We know from his writings that the history painter Benjamin Robert Haydon held a lifelong desire that his art would strongly affect the viewer; there is no better example of this aspiration than his immense canvas The Raising of Lazarus 1821–3 (Tate N00786, fig.1).1 This painting demonstrates Haydon’s attempts to emulate the ‘grand manner’ of history paintings which, as Haydon had learned from Jacques-Louis David and Sir Joshua Reynolds among others, were the most sublime and ‘those most likely to excite the loftiest emotions in the beholder’.2
Haydon’s dramatic personal life was dominated by his constant striving to achieve genius. The son of a Plymouth book-dealer, he was well placed to satisfy his voracious appetite for book-collecting and to fuel his obsession for classical literature and biblical texts, as well as his hero-worship of historical characters.3 His autobiography reveals his longing that even his newborn son would attain genius. These musings coincidentally are woven into the story of the making of The Raising of Lazarus, completed around the time of the artist’s marriage and the birth of his first child in 1822. His life dominated by the desire to be taken seriously as a history painter, Haydon eventually believed that his art had failed to convince; this was no doubt one of the reasons for his eventual suicide in 1846.4
Haydon carefully wove the creation of The Raising of Lazarus into his autobiography, the length of time and importance devoted to it imbuing it with an epic quality.5 He sets the scene for the painting’s inspiration as early as June 1810, when he transcribes a journal entry of his thoughts on seeing another painting entitled The Raising of Lazarus c.1517–19 by Sebastiano del Piombo (c.1485–1547), then in the London collection of the patron John Julius Angerstein and later sold to the National Gallery in 1824.6 Despite criticism of many aspects of Sebastiano’s composition, Haydon nonetheless saw it as a worthy rival and vowed then and there to produce a version of the subject to make Britain more proud, he ventured, than Rome would have been of Sebastiano’s efforts three centuries before.7 In case the reader should think that Haydon was wasting his competitive energies on anything less than a work of genius, he is careful to point out, as confirmed by his friend the painter Henry Fuseli, that Michelangelo had also had a hand in the painting’s authorship by providing Sebastiano with sketches for the figures.
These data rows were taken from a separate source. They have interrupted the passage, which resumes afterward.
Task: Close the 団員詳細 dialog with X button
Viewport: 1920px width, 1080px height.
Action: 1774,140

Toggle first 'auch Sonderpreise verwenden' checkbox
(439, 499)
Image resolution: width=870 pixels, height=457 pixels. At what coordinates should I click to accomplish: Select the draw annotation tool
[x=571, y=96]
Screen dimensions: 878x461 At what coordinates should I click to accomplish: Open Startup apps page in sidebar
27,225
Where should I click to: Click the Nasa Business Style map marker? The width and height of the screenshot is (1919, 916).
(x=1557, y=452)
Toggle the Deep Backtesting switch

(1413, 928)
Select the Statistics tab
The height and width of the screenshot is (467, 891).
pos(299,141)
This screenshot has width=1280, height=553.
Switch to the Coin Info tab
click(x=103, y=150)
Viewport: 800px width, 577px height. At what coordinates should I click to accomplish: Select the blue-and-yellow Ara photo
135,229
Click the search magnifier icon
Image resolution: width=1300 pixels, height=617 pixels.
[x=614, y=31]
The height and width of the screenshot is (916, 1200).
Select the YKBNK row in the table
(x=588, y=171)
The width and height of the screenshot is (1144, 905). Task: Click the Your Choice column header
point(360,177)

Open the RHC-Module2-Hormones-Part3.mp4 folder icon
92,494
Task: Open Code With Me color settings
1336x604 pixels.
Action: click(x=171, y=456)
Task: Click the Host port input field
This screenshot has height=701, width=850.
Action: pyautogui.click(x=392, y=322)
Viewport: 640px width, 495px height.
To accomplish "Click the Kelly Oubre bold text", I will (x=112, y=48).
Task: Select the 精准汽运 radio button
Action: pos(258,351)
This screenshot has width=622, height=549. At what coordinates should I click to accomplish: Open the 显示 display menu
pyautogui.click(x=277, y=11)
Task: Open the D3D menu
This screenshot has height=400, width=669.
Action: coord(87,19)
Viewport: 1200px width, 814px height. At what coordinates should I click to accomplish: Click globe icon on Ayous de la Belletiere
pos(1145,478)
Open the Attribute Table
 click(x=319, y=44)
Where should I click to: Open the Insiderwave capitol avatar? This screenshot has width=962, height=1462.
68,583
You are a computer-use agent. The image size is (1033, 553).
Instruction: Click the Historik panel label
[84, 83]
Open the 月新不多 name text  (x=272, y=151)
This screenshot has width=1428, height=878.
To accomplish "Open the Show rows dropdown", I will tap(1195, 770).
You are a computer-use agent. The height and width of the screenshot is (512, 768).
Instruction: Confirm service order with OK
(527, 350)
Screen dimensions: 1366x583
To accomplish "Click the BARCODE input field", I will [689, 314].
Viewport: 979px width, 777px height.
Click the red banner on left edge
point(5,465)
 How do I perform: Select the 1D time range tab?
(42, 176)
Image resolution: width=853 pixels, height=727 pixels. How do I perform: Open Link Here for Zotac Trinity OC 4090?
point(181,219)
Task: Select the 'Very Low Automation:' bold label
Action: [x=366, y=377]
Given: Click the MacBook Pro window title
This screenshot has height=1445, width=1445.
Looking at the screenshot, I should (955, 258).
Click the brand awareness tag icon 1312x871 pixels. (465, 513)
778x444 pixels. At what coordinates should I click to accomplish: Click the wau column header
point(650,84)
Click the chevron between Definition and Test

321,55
In the next reference to Lazarus in his autobiography, Haydon describes how he happened upon a version of what he called the ‘resuscitation’ while sifting through prints at the British Museum around a decade later. The print he came across was so badly damaged that the head of Lazarus was invisible, immediately inspiring Haydon to imagine an ideal appearance of this figure that caused him to ‘tremble’ at the very thought. This episode provided the catalyst for the first sketches for The Raising of Lazarus in June 1820. Ordering a 426 x 632 cm landscape canvas that filled his entire studio, Haydon was determined that this would be his ‘grandest and largest work’ (in comparison, Sebastiano’s version measures a modest 381 x 290 cm).8
Haydon’s achievement in completing this enormous picture was recognised by his successors. In the 1911 edition of the Encyclopaedia Britannica, three biblical scenes by Haydon – The Judgement of Solomon, Christ’s Entry into Jerusalem and The Raising of Lazarus – are picked out as great works, with the second said to show Haydon at his most powerful. The head of Lazarus was also singled out for praise as being ‘so majestic and impressive that, if its author had done nothing else, we must still pronounce him a potent pictorial genius’.9 There is a startling power in this pictorial detail, but if we are to consider Haydon’s success in creating a sublime effect in The Raising of Lazarus we should look at the entire composition, as Haydon had the specific aim of representing visually the sublimity of the biblical text. His painting of Lazarus represents a return to the notion of a biblical sublime that was most prevalent before the second half of the eighteenth century. With his avid interest in literature, and especially of classical and biblical texts, he would have undoubtedly been aware of William Smith’s 1739 translation of the classical treatise Peri Hypsous (‘On Height’ or ‘On the Sublime’) by Longinus, which had been published several times in London even as recently as 1819. In the notes, Smith refers specifically to the story of Lazarus as an example of the rhetorical sublime:
Simplicity of Expression is so far from being opposed to Sublimity, that it is frequently the Cause and Foundation of it ... God said – What? – Let there be Light, &c. That interrogation between the narrative Part and the Words of the Almighty himself, carries with it an Air of Reverence and Veneration. It seems designed to awaken the Reader, and raise his awful Attention to the Voice of the great Creator. Instances of this majestic Simplicity and unaffected Grandeur are to be met with in great Plenty through the sacred Writings. Such as St. John xi.43. Lazarus, come forth.10
That Haydon may have consciously referred to the sublimity of this text in his painting is suggested by the importance he places on the figure of Christ, explored both in his writings and in the composition of The Raising of Lazarus itself. In his diaries, Haydon remarked upon what he considered Sebastiano’s somewhat unsatisfactory rendition:
there is great want of effect and our Saviour is a mean figure. He seems too indifferent. He has no appearance of inspiration, and I have heard this defended on the ground that the painter wished to make it appear an easy matter to him to raise the dead. This may be very true. It might require no other effort than stretching forth his hand; but, as the painter’s object is to excite the greatest possible interest, everything that will contribute to this he should avail himself of. If you make the principal figure in your picture uninterested, the spectator will be equally uninterested while looking at it.11
Indeed, while Christ is a part of the crowd in Sebastiano’s version – the virtuoso modelling of Lazarus in the right-hand corner is in fact the element that was intended to impress – he is central to Haydon’s composition. Standing upright in rich red garments, Haydon’s Christ presents an impressive figure who is at least two feet taller than life-size. Having quoted the words from John XI, ‘Lazarus, come forth’, in the catalogue that accompanied the exhibition of the painting, as well as including an extensive footnote on the translation of these words, Haydon describes his own portrayal of Christ thus:
Such is the simple narration of this great miracle!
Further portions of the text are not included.